Klangräume des Abendlandes ¹
Akustik
Als die Lehre vom Schall und seiner Ausbreitung — oder allgemeiner und zugleich doch genauer gesagt: die Lehre von den Eigenschaften der Schallwelle(n) – bezieht sich die Akustik auf etwas zwar Körperliches, dennoch aber Ephemeres, etwas, das in einem visuellen Verständnis als unvorstellbar, als nicht darstellbar zu bezeichnen ist. Vorstellbar macht — durch Hervorbringung — akustische Phänomene z.B. derjenige, der eine (künstlerische) Tätigkeit im Bereich der Schallwelle ausübt, ein Komponist etwa. Dem vorausgehen muss zunächst eine Bewusstmachung dieser Phänomene: Das kann konkret erfolgen oder in Form einer Reflexion auf deren Wesen, zumal im Hinblick auf den Menschen: Was bedeuten diese Phänomene für menschliche Beziehungen? Wie steht der Mensch zum Schall?
Menschliche Person — persönlicher Gott
Der Mensch ist ein «Durchklinger». Die Begriff der Maske (persona) des antiken Theaters, etymologisch bereits in der Antike hergeleitet von per-sonare (durch-klingen) 2, kennzeichnet und wird genommen für den ganzen Menschen, das Individuum. Darin drückt sich die Vorstellung, mehr noch: das klare Bewusstsein aus, dass der Mensch ein «akustisches Wesen» ist: Es nimmt Schall(wellen) auf und gibt Schall(wellen) ab — und tritt so nicht nur mit seiner Umwelt in Beziehung, sondern wird dadurch im vollen Sinn des Wortes wesentlich. Dass akustische Präsenz zugleich die Präsenz der Person bedeutete, zeigt sich u.a. darin, dass die Nennung des Namens — also die Anwesenheit des Schalls — die Person selbst, und sei diese auch tot, herbeirief und (bei Zeremonien oder etwa bei Gerichtsverfahren) anwesend sein ließ: der Klang des Namens, der Schall ist der Mensch.

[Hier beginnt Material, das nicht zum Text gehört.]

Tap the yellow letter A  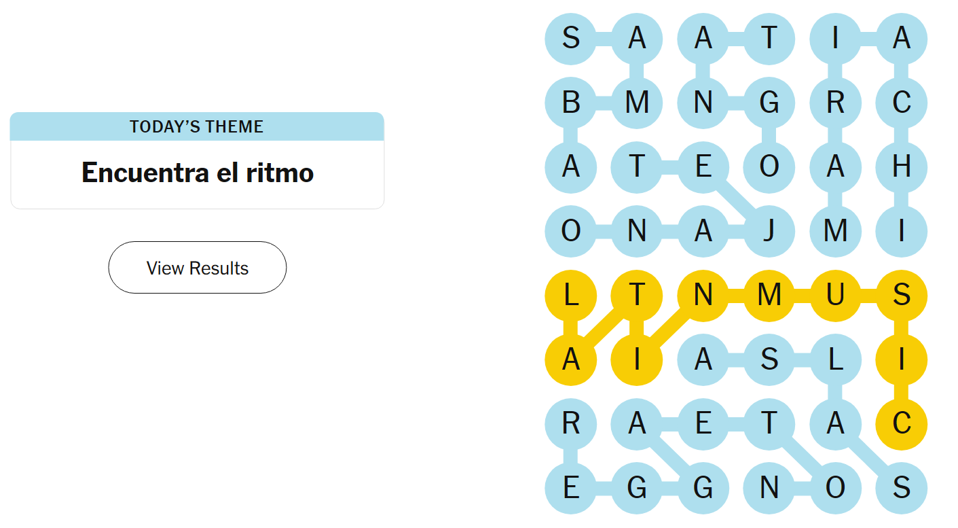[571, 360]
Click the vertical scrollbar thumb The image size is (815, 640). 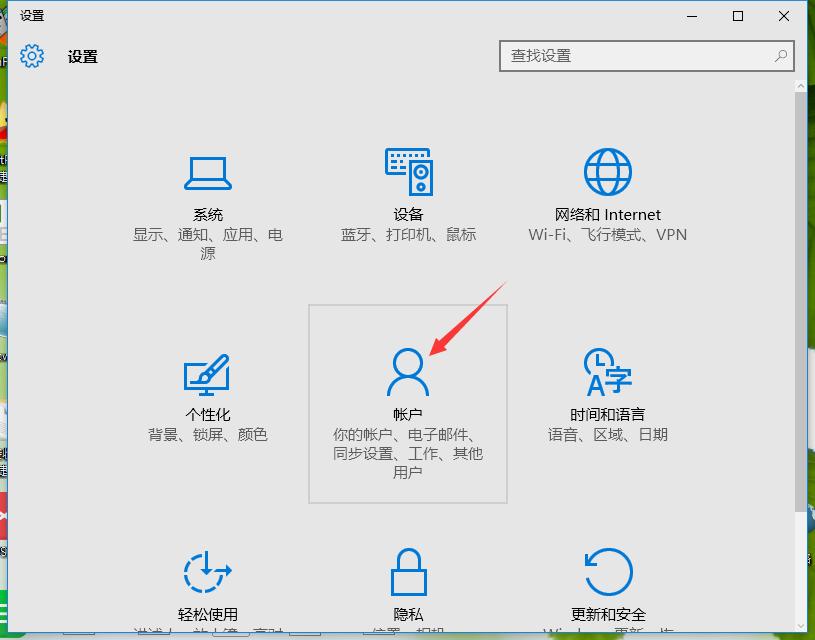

Aber nicht nur die Beziehung der Menschen untereinander, auch die Beziehung zum Transzendenten ist, zumal in der monotheistischen Vorstellung vom persönlichen Gott, eine akustische. Denn wird das göttliche Wesen personal vorgestellt, dann tritt es mit den Menschen vermittels Schall(wellen) in Beziehung, offenbart sich dem Menschen als Wesen eben dadurch, dass es akustisch präsent wird. Der Schöpfungsakt ist das gesprochene Wort, der brennende Dornbusch offenbart den Namen Gottes (Ich bin der: «Ich bin da»); der Mensch wiederum ruft Gott an.
Die personale Existenz prägt in dieser unserer Tradition das gesamte Bild des Menschen wie auch Gottes.
Mensch als «Schallwesen» — nur Metaphorik?
Phylogenetisch ist der Hörsinn ein Warnsinn; anders als den Sehsinn können wir ihn nicht kontrollieren, können ihn als Raumsinn auch nicht dem gerichteten Blick entsprechend auf ein begrenztes Feld fokussieren: das Gehör liefert (schon im Mutterleib) ununterbrochen Informationen, die wir zur Orientierung in der Welt verarbeiten. In diesem Sinne sind wir ihm schutzlos ausgeliefert, noch mehr aber deshalb, weil die Welt ununterbrochen akustisch an uns herantritt — eine völlige Abwesenheit von Schall gibt es nicht.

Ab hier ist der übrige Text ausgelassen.